1 white onion, diced (2 cups)
5 cloves garlic, minced
2 cups carrots, chopped
1 small zucchini slices (@1 heaping cup)
1 cup red bell pepper, thinly sliced
1 tbsp curry powder
1 tsp turmeric
2 tsp sea salt
1/4 cup tomato paste
1 1/2 cups vegetable broth
1 can coconut milk
1 tbsp pure maple syrup
1/3 cup natural peanut butter or almond butter
1 package firm tofu, cubed (substitute pan sautéed cooked chicken if desired)
1 cup cilantro, chopped
rice or quinoa for serving
This vegan panang curry recipe is a go to meal for me. The rich, curried tomato peanut sauce has just the right amount of spice. This recipe is easy to make with simple pantry ingredients like tomato paste, light coconut milk, peanut butter and curry powder. The vegetables can be customized as needed, it has tofu for extra protein and the can be served on it’s own or over rice, noodles or quinoa.
Cook the diced onion, garlic and carrot in a skillet over medium heat in 2 Tablespoons coconut oil, water, or broth until they’re starting to soften, 5-10 minutes.
Add the zucchini and red pepper and stir to combine, adding a bit more broth as needed. Add the curry powder, turmeric, sea salt and tomato paste and cook for a few more minutes, stirring to combine.
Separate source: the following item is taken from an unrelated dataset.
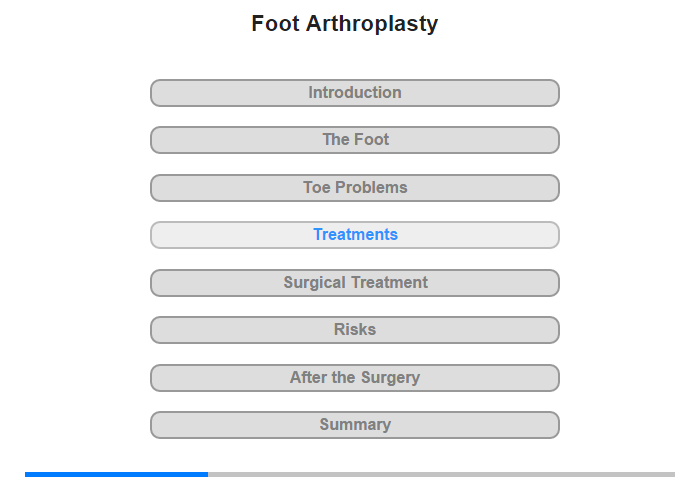Image resolution: width=700 pixels, height=480 pixels.
Task: Open the highlighted Treatments section
Action: coord(355,235)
Add the remaining broth and the can of coconut milk and simmer lightly until the carrots are tender and it’s thick and creamy, about 20 minutes. Stir occasionally as it cooks.
Stir in the maple syrup, peanut butter, cilantro and cubed tofu and cook for a few more minutes until the peanut butter is combined and the tofu is heated through.